Après le Conseil national, c’est désormais le Conseil des Etats qui dit «oui» au Musée alpin suisse (alps). Le 4 décembre, le Parlement suisse a accepté la demande d’augmenter la contribution de la Confédération de 250 000 francs à 780 000 francs. Cela a été rendu possible par la recatégorisation du Musée alpin suisse, qui n’appartient désormais plus à la catégorie «musées», mais à celle de «réseaux». L’exploitation de ce musée innovant est donc garantie.

Pendant l’été 2017, le Musée alpin suisse (alps) s’est retrouvé d’un coup dans la tourmente: l’Office fédéral de la culture (OFC) a décidé de diminuer de 75% l’aide qu’il lui accordait, en fixant le montant de sa contribution à 250 000 francs au lieu de 1 020 000 francs. Cette décision, qui faisait suite à une réorientation de la politique de soutien de la Confédération, signifiait la fin du musée.

Toutefois, après des discussions avec l’OFC, le Musée alpin suisse a heureusement pu trouver un solution: à l’avenir, il n’appartiendrait plus à la catégorie «musées», mais à celle de «réseaux». Pour la Confédération, les réseaux sont des centres de compétences qui contribuent à préserver et à mettre en valeur l’héritage culturel. Ils disposent également de connaissances techniques spécifiques à un sujet, qu’ils mettent à disposition de l’ensemble de la Suisse. Ce changement de catégorie permet au Parlement d’augmenter le budget.

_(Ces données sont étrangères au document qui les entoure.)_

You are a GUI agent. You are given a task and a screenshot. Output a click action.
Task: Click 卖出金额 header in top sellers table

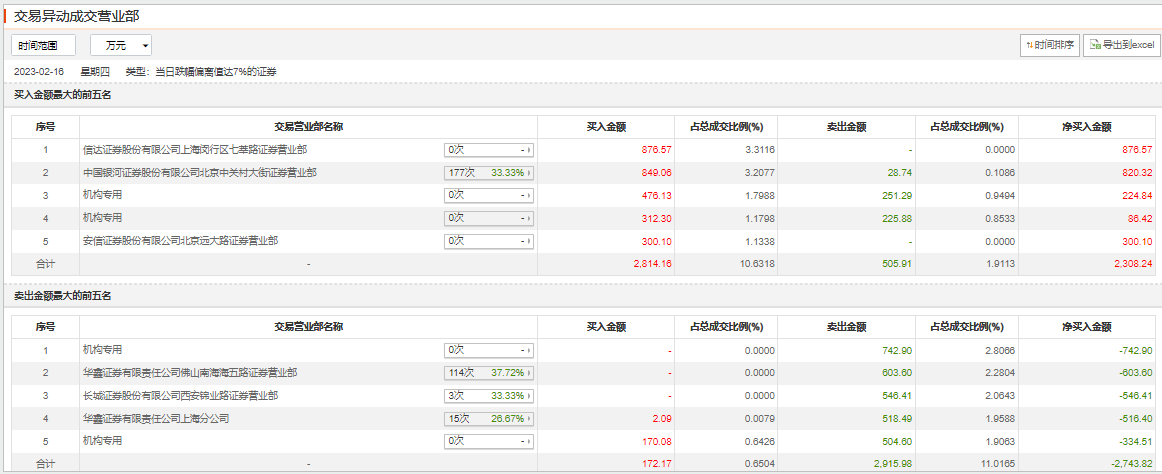pos(846,327)
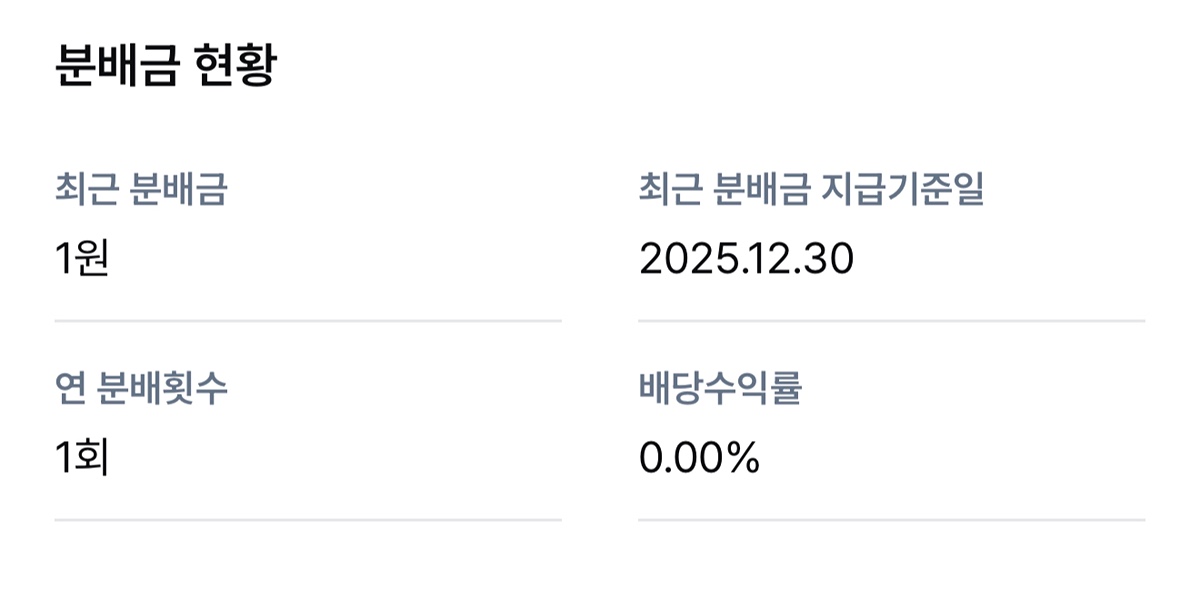Click the divider line below "1원"

308,321
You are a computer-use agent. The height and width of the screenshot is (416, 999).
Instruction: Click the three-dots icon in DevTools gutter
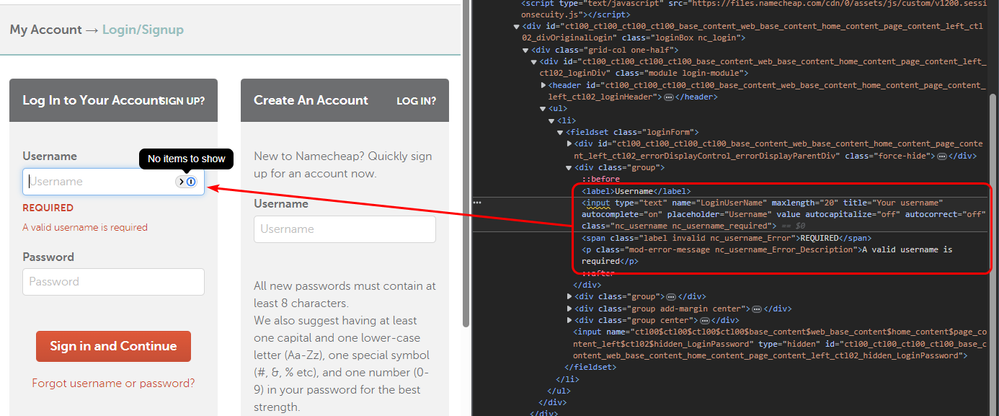[x=477, y=202]
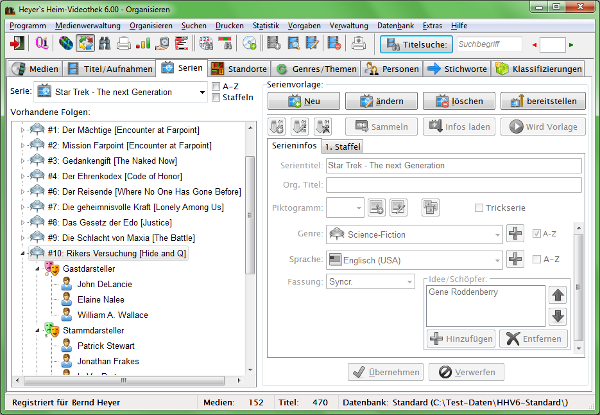Click the exit program icon in toolbar
Image resolution: width=600 pixels, height=415 pixels.
(x=17, y=44)
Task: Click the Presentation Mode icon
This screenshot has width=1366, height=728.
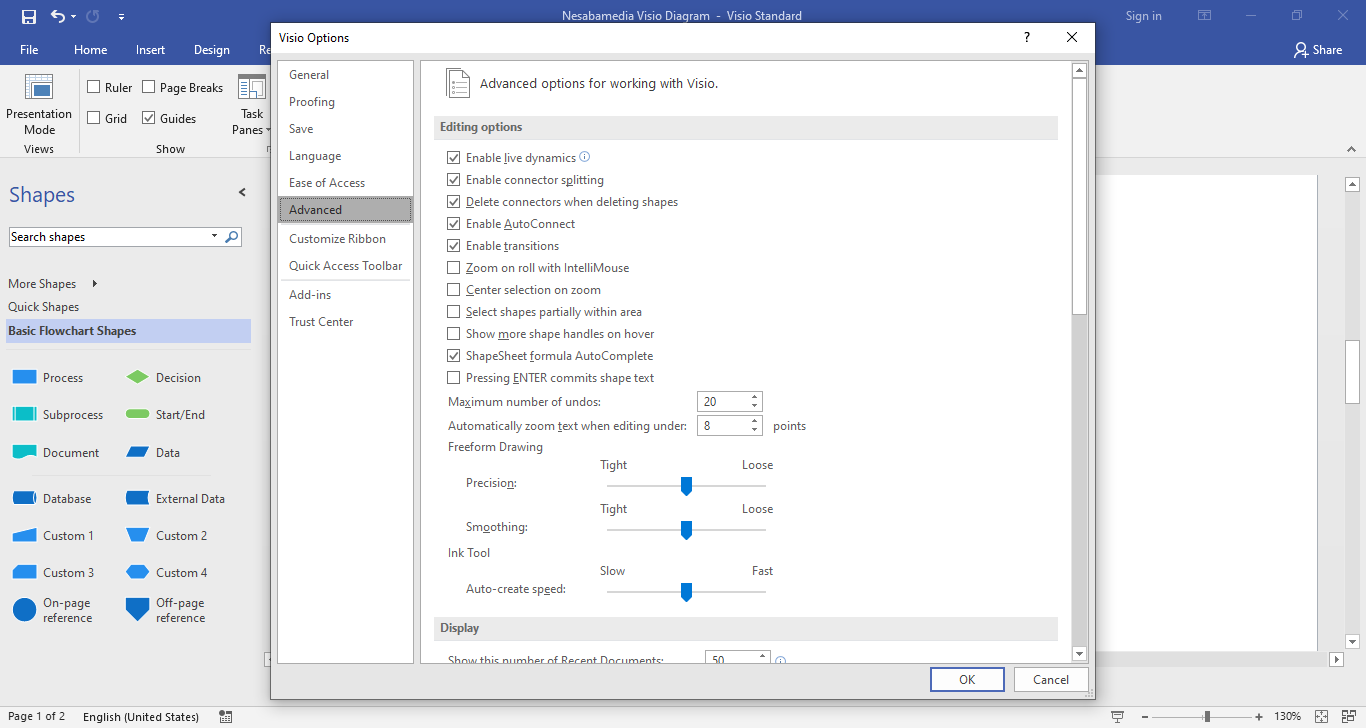Action: tap(39, 88)
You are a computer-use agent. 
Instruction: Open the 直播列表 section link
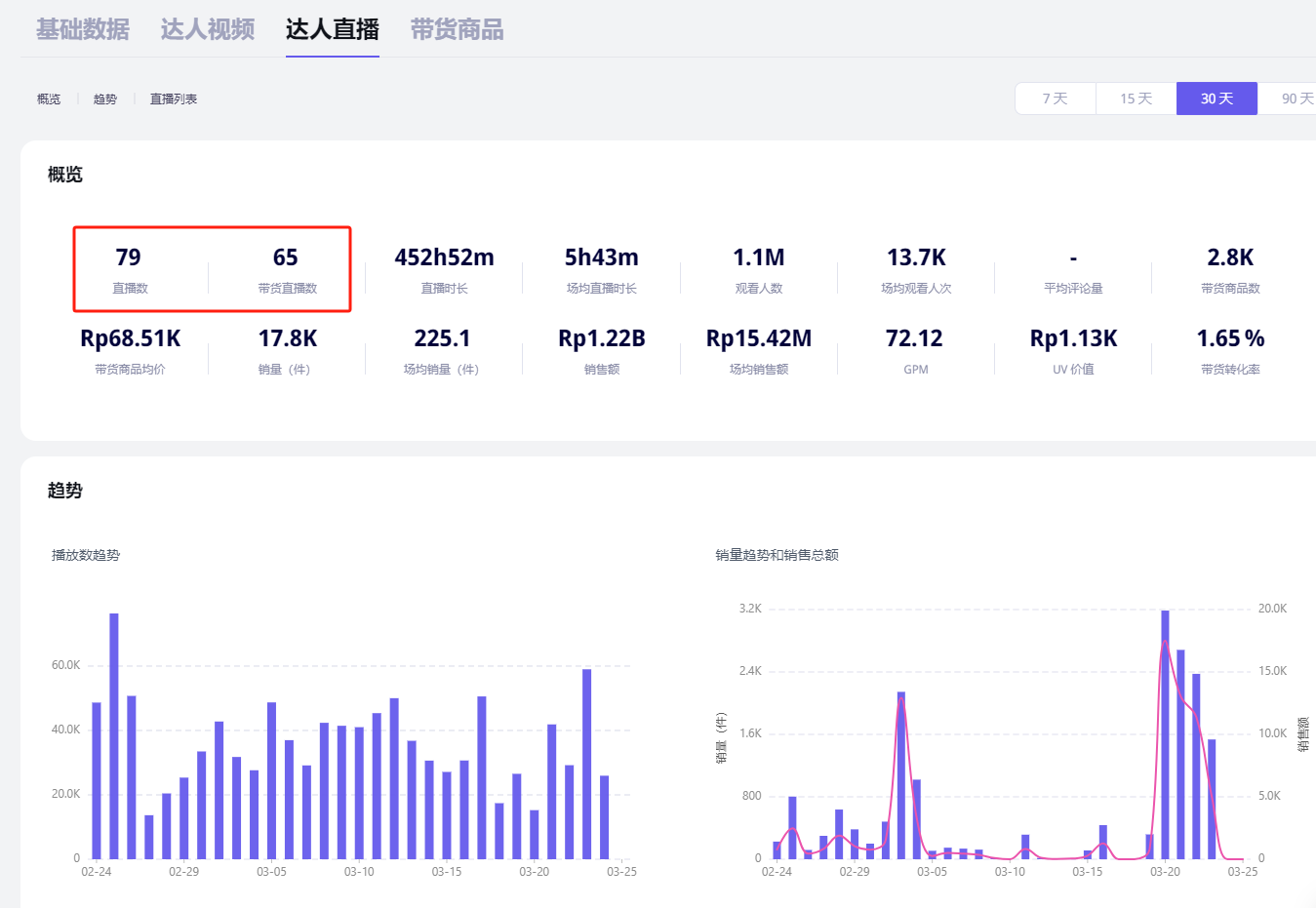pos(174,99)
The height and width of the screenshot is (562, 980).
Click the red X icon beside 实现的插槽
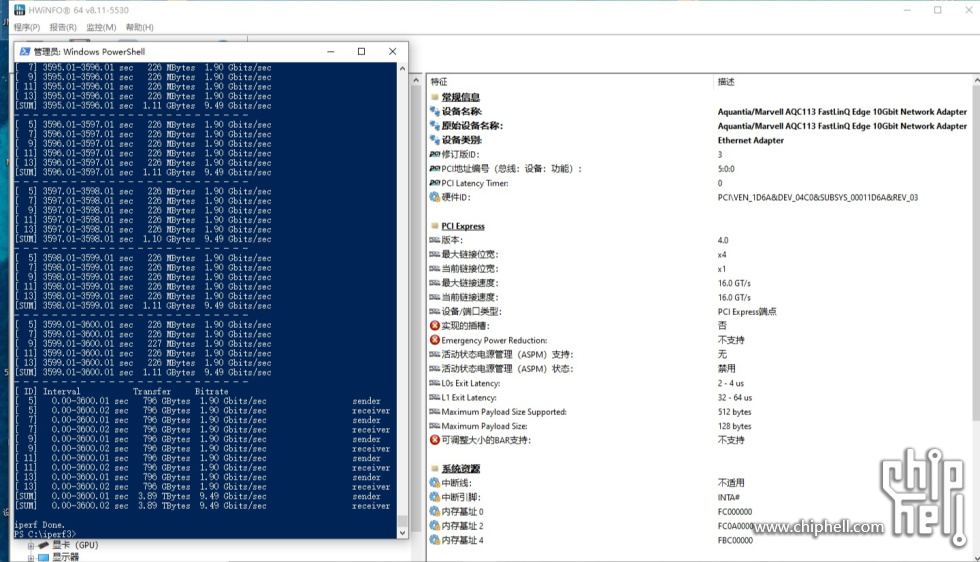(434, 326)
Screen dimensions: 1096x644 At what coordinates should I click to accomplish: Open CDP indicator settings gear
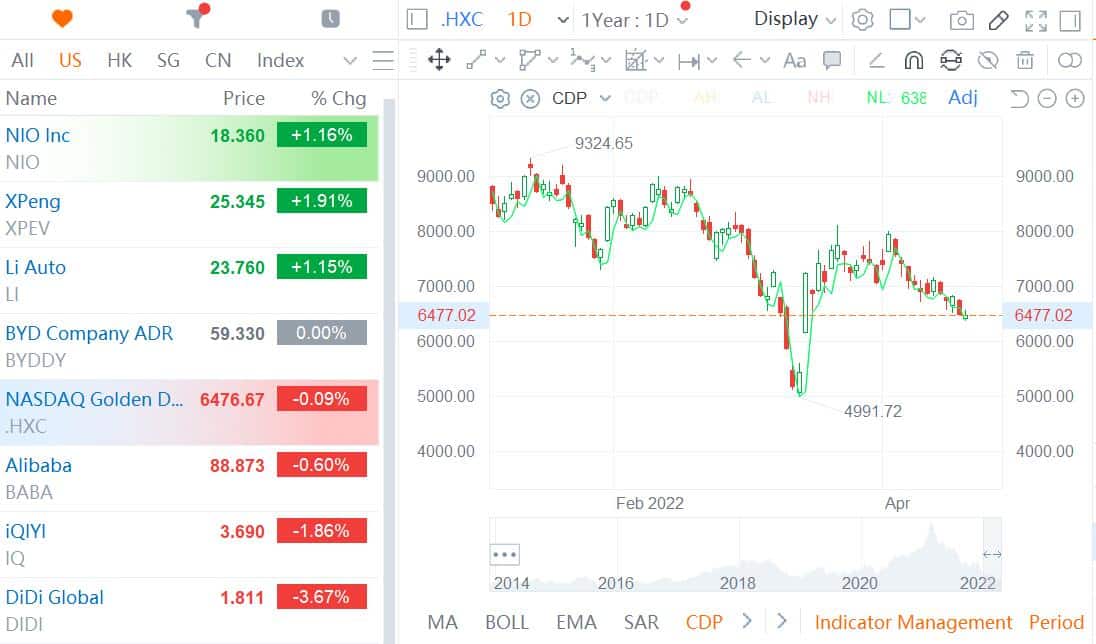[x=500, y=98]
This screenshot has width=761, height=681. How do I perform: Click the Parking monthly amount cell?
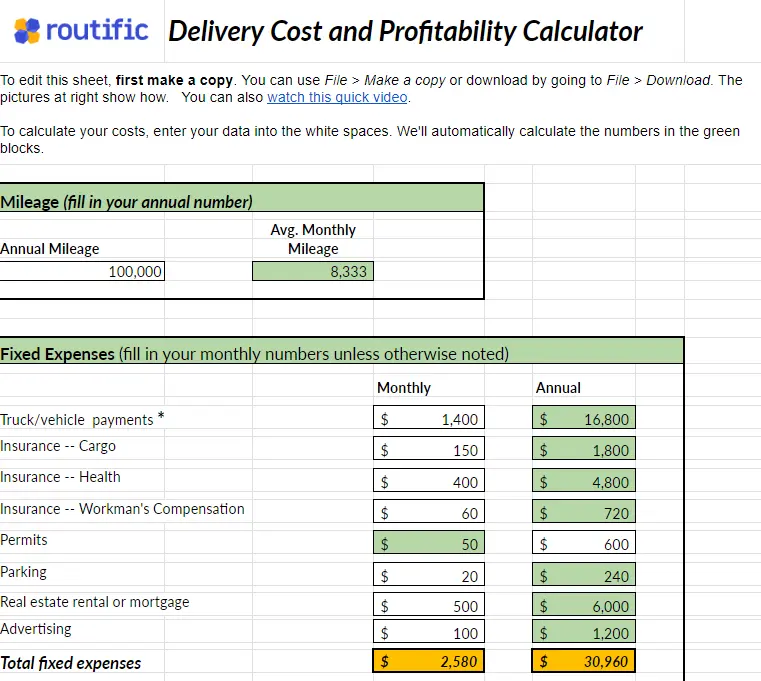pyautogui.click(x=428, y=575)
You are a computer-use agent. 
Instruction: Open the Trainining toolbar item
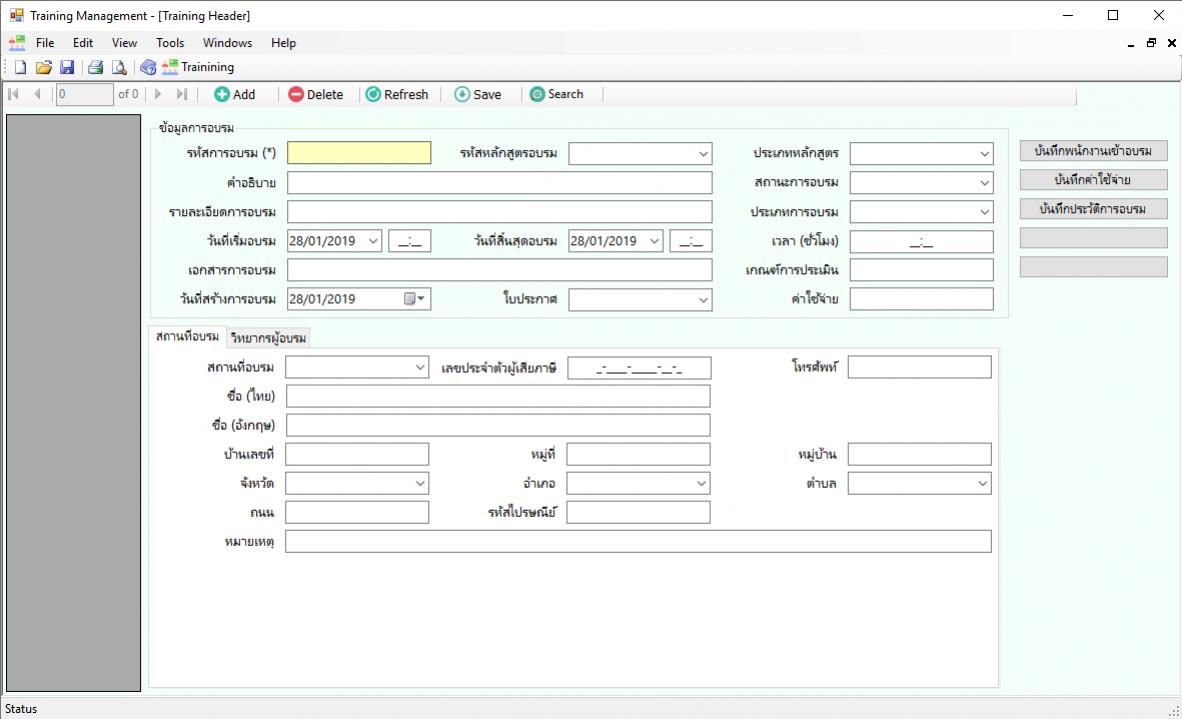point(198,67)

Le Musée alpin suisse a vu le jour en 1905, à l’initiative du CAS. Il possède une collection d’importance nationale. Principal bailleur de fonds privé, le CAS s’engage beaucoup pour le musée. Il est donc ravi que le Parlement ait envoyé un signal fort en disant «oui» au musée, ce qui permet d’assurer son existence dans le pays alpin qu’est la Suisse. Le changement de catégorie reflète le changement que l’institution opère depuis sa réorientation en 2012 pour passer d’une exposition statique à un musée dynamique et interactif qui présente des questions actuelles et des problématiques futures concernant l’espace alpin de manière innovante et divertissante. A présent, le Musée alpin suisse sait qu’il pourra poursuivre et renforcer cette stratégie.